Dolphins cannot pass maturity test

Dolphins QB Ryan Tannehill had his worst game since Week 1, throwing three interceptions against the Titans. Robert Duyos/Getty Images

MIAMI -- One of the hardest things to do in the NFL is maintain success. Some teams can do it over the course of a full season, while the truly great teams can put it all together for multiple years.

The Miami Dolphins learned the hard way that sustaining excellence over the long haul is much harder than initially achieving it. Miami, after going undefeated in October, dropped its second straight November game -- an ugly, 37-3 loss to the Tennessee Titans.

There is no other way to explain this type of blowout other than to blame it on Miami’s youth, lack of maturity and perhaps overconfidence.

The young Dolphins entered this game as one of the darlings of the AFC after winning three of their past four. People were starting to mention "playoffs" and "Dolphins" in the same sentence for the first time in years. In addition, the lowly Titans (4-6) were coming to town after getting embarrassed by the Chicago Bears last week.

All of these factors set the Dolphins up for a very winnable game if they just remained focused and level-headed. Instead, it was the Dolphins who were shocked and embarrassed in front of their home fans.

This was the kind of baffling performance Miami players and coaches had no answers for after the game. Miami (4-5) had been in every game except one this year and laid an egg when you least expected it.

“That team I watched for 30 minutes wasn’t the same team I was used to watching for eight games,” Dolphins head coach Joe Philbin said.

You saw things from the Dolphins on Sunday that were out of character.

Dolphins tailback and team leader Reggie Bush was benched in the first half after fumbling. Guard Richie Incognito was pulled for losing his cool and getting a costly penalty. Miami’s usually stout run defense was leaky and porous.

Also, quarterback Ryan Tannehill had one of those "rookie games.” After weeks of playing above expectations, Tannehill looked confused and out of sync. He threw for 217 yards and had three interceptions, including a pick-six.

Once the Dolphins fell behind, Tannehill forced the action, and that was too much to ask of the rookie. Miami is not a team built for coming from behind. He threw 39 times, which is the second-highest total of his career.

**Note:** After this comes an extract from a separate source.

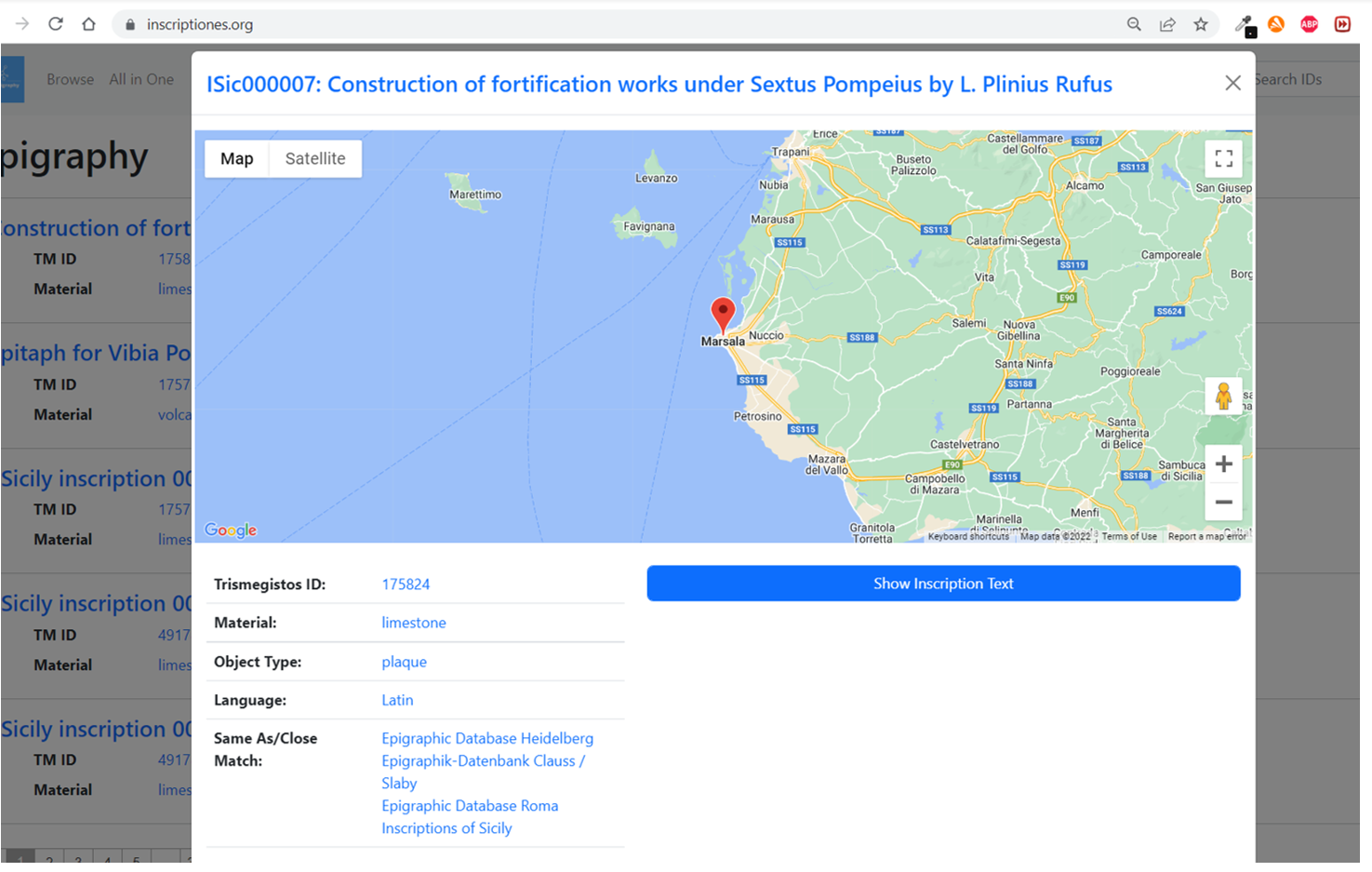This screenshot has width=1372, height=872.
Task: Open the browser home page
Action: [88, 24]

Tannehill’s accuracy and timing were off. He could have had four or five interceptions if the Titans didn’t drop a couple of extra opportunities. He was due for a bad game.

“I’m embarrassed by the way we played,” said Tannehill, who showed some frustration after the game. “Myself, I didn’t play well and we didn’t play well as a team. But at the end of the day, a loss is a loss and we have to move on.”

Tennessee is not an offensive juggernaut. But the Titans had few problems racking up yards and points against the Dolphins.

Titans quarterback Jake Locker returned from a shoulder injury and had an efficient game. He threw for 122 yards and two touchdowns. Locker also kept plays alive with his legs and rushed for 36 yards on four carries. With the Dolphins shooting themselves in the foot, that was all Tennessee needed from its quarterback.

Tennessee tailback Chris Johnson found the creases in the defense and rushed for 126 yards and a touchdown. He broke Miami’s 22-game streak of not allowing a 100-yard rusher.

“This is the worst game, by far, we have ever played as a defense and as a team,” Dolphins linebacker Karlos Dansby said.

Let’s be honest: Miami overachieved in the first half of the season.

The Dolphins entered the year with too many holes on their roster to be a legitimate contender in the AFC. This is a rebuilding year, and Miami's solid start was the result of good health and a rookie quarterback who was developing faster than expected.

Miami’s best players are young, and eventually its youth was going to show. That day finally came Sunday.

This loss to Tennessee is another tough lesson for the Dolphins. The NFL is too competitive for a rebuilding team such as Miami to have major lapses in focus and concentration.

“We have to accept responsibility for the performance today,” Philbin said. “It’s not one person’s fault. It’s a team loss. ... It’s not a finger-pointing game, but we obviously need to do better.”

We’ve already seen the best (October) and the worst (November) of Miami this season. The Dolphins have a quick turnaround Thursday with a road game against the Buffalo Bills. You now have to consider Buffalo, which nearly upset the New England Patriots on Sunday, the favorite.

It was a fun and interesting first half of the season for Miami. But if the team can’t stem this tide, it could be a long November and December for these young Dolphins.